Débora Rodrigues dos Santos foi condenada a 14 anos de prisão. Não por matar, não por roubar, não por tráfico de drogas. Mas por ter pichado, com batom, a estátua da Justiça, durante os atos do 8 de Janeiro. A frase que ela escreveu — “Perdeu, mané” — nem era dela. Foi dita meses antes pelo próprio ministro Barroso, atual presidente do STF.
Débora não é inocente. Ela pichou um bem público, deteriorou patrimônio tombado. A lei prevê punição, claro: três meses a um ano de detenção, mais multa. Um crime de menor potencial ofensivo, que na prática quase sempre vira cesta básica, prestação de serviço ou assinatura num termo na delegacia. Mas não dessa vez.
Para o ministro Alexandre de Moraes, Débora não pichou. Ela subverteu a ordem. Ela se aliou a uma organização criminosa armada.
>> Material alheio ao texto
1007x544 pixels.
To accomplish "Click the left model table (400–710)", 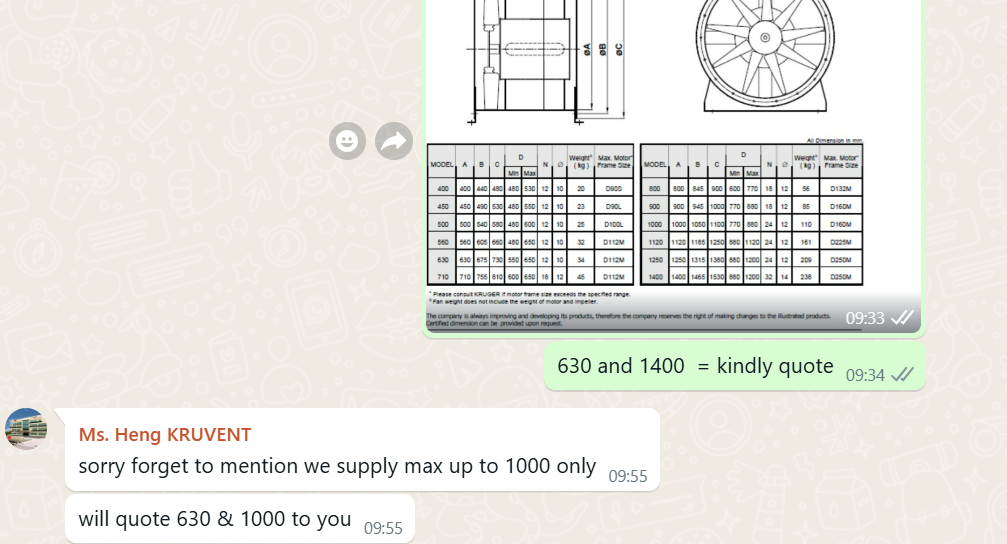I will [530, 215].
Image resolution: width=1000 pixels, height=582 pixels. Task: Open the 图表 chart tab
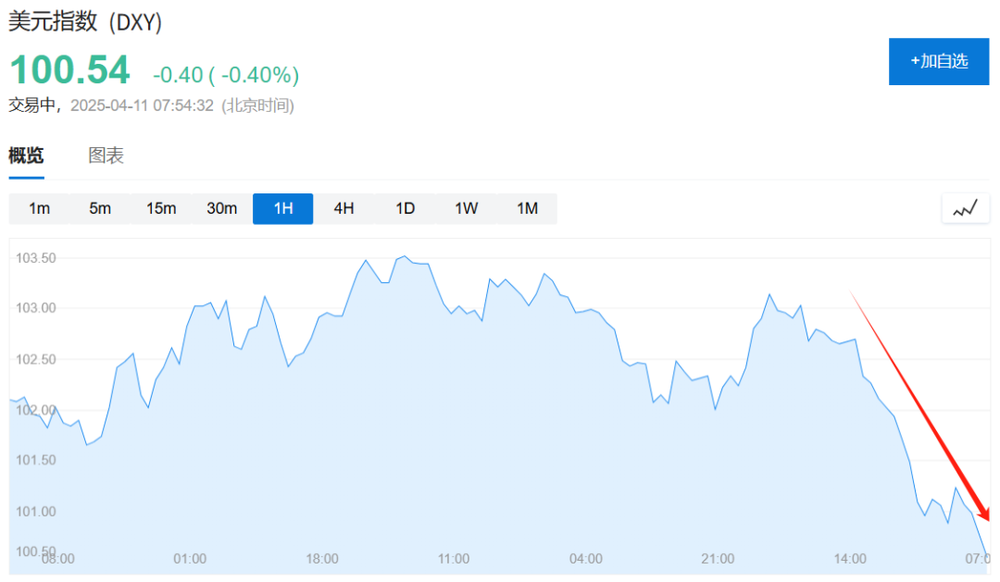click(x=106, y=156)
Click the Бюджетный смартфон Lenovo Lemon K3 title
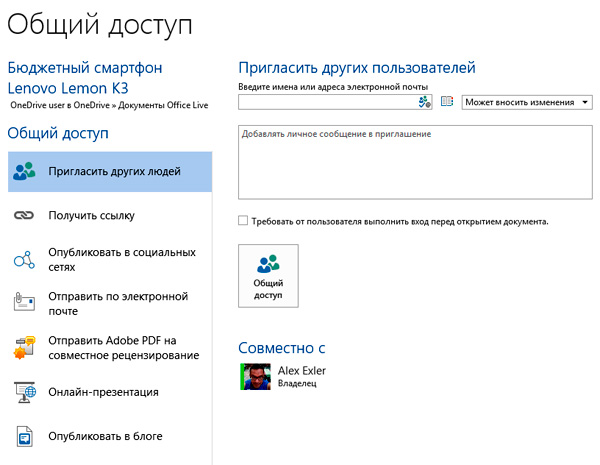Viewport: 600px width, 465px height. coord(84,77)

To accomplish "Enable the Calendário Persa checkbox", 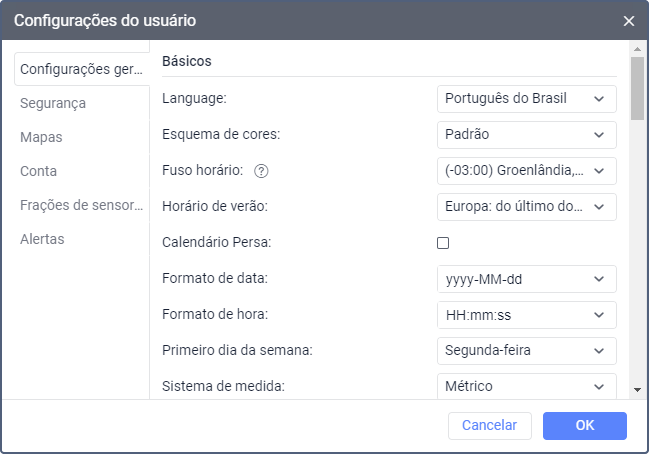I will [x=443, y=242].
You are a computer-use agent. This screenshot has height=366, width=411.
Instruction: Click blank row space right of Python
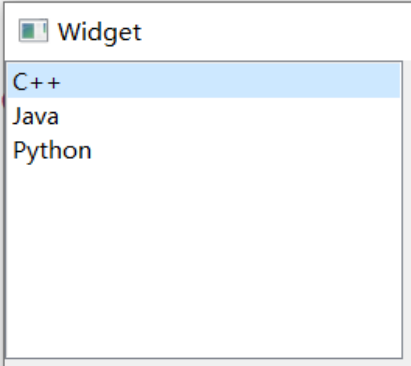[247, 150]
Tentou abolir violentamente o Estado Democrático de Direito. Tentou dar um golpe de Estado. É como se o ministro tivesse lido Cervantes ao contrário: viu em Débora a figura do monstro e em si mesmo o cavaleiro, brandindo decisões como espadas em nome da República. Mas, no fim, só viu moinhos.
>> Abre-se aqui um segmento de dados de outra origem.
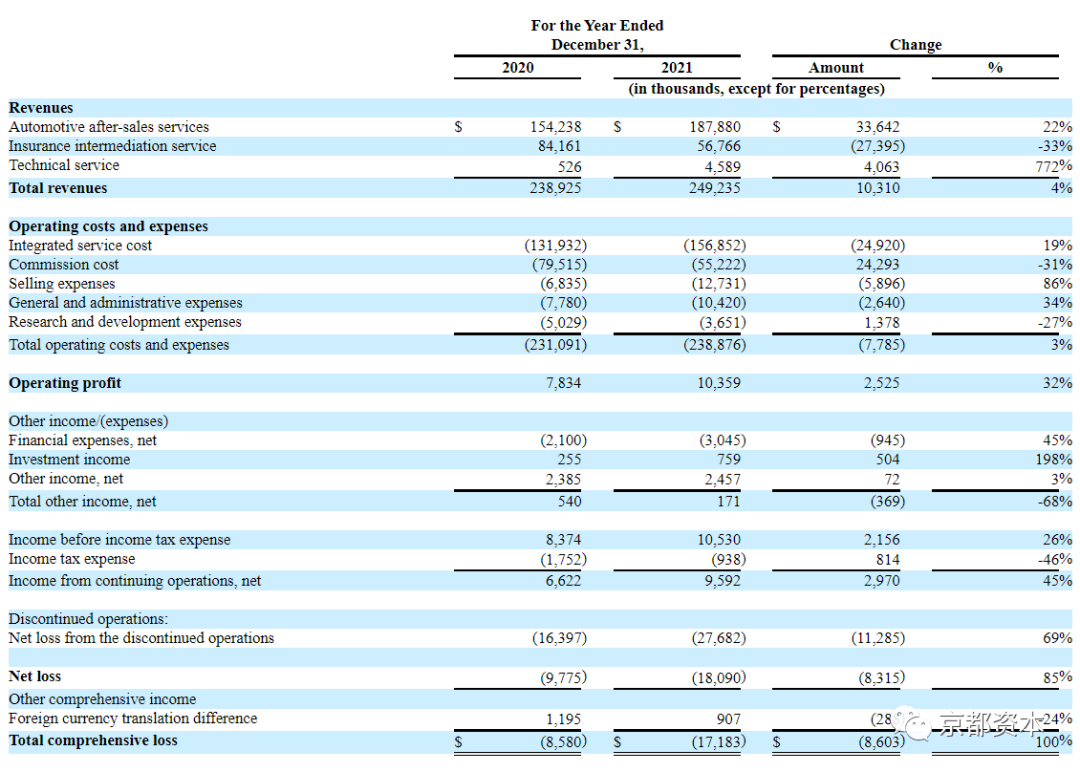1080x772 pixels.
Task: Select the Insurance intermediation service row
Action: [x=540, y=146]
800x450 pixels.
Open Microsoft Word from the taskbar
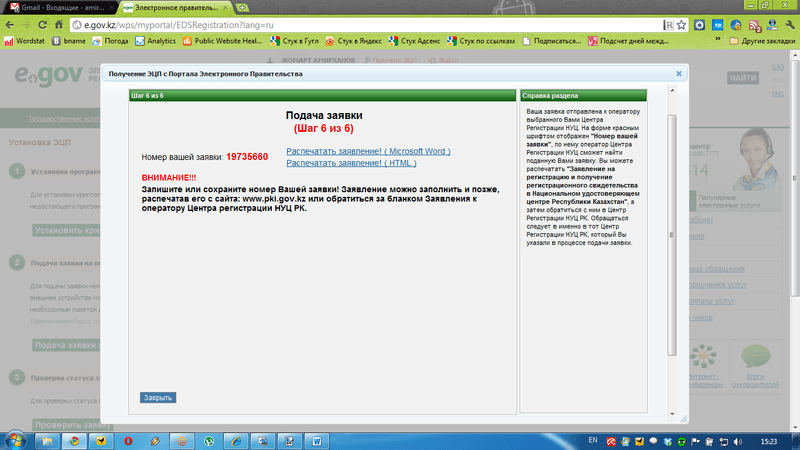(x=317, y=441)
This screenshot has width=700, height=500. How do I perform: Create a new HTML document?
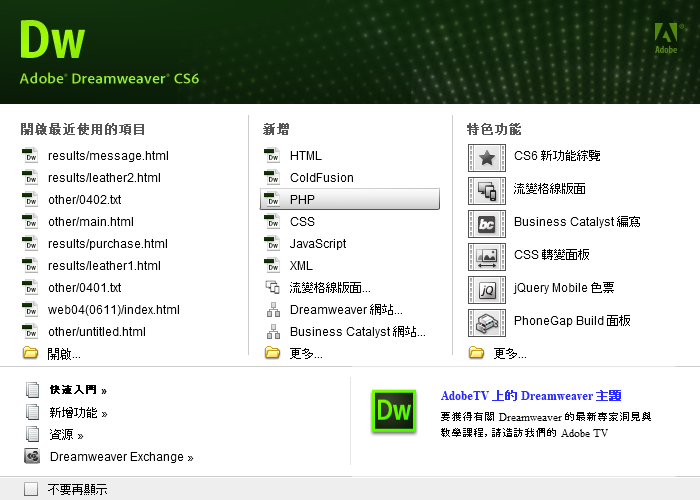305,156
Débora não foi julgada pelo que fez. Foi julgada pelo que representou. Pela multidão com quem marchou, pela frustração que carregava, pelas cores erradas da camiseta. Foi julgada pelo que o sistema disse que ela era: uma golpista. Só que não depôs presidente, não ameaçou o STF com armas, não queimou ministério. Pichou uma estátua. A Justiça. Com batom.
O problema aqui não é fingir que Débora é vítima e inocente. É perceber que ela está sendo usada como bode expiatório. A Justiça decidiu dar um exemplo, e ela foi o alvo. Enquanto isso, casos semelhantes, dependendo da motivação política, têm desfechos bem diferentes.
E aí está a tragédia jurídica: quando o tribunal confunde ato simbólico com ataque institucional, tudo vira espetáculo. Vira revanche. Em 2017, manifestantes de esquerda invadiram e depredaram ministérios na Esplanada, colocaram fogo no prédio do Ministério da Agricultura. O número de prisões? Oito. Nenhuma pena parecida com a de Débora. Nenhuma comoção parecida. Talvez porque naquele momento os moinhos ainda estavam quietos — e Moraes, recém-indicado por Temer, não precisava travar cruzadas.
Moraes quer dar exemplo — e deu. Mas não da firmeza da Justiça. De sua distorção. De sua capacidade de pesar a mão em quem está na parte errada da fila, enquanto afaga os colarinhos brancos com acordos, selfies e esquecimento.
André Janones, deputado federal, foi flagrado em um esquema de rachadinha, ou seja, cometendo peculato — crime com pena de até 12 anos. Fez um acordo, pagou uma multa, e voltou a fazer vídeos no Instagram. Livre, leve e impune. O PCO vai às ruas defender o Hamas, exaltando atos de terrorismo, fazendo apologia à violência. Ninguém é preso. Ninguém é julgado. A régua da Justiça parece variar conforme a ideologia de quem está no banco dos réus.
Débora errou. Mas 14 anos de prisão é desproporcional. É uma pena que, em muitos casos, não se aplica nem a homicidas. É o tipo de condenação que desmoraliza o Judiciário, não o fortalece. Principalmente num país onde operações contra corrupção acabam em pizza, onde políticos condenados voltam ao poder como se nada tivesse acontecido, onde o próprio sistema parece escolher quem será punido — e quem será poupado.
Débora deveria responder pelo que fez. Pelo vandalismo. Pela ilusão. Pela tolice. Mas pagar com a ausência de uma mãe na infância dos filhos? Isso não é Justiça. É delírio de toga. E quem aplaude agora, que se cuide. Porque os ventos mudam, os ministros trocam, os moinhos viram espelhos. E um dia, pode ser o seu batom.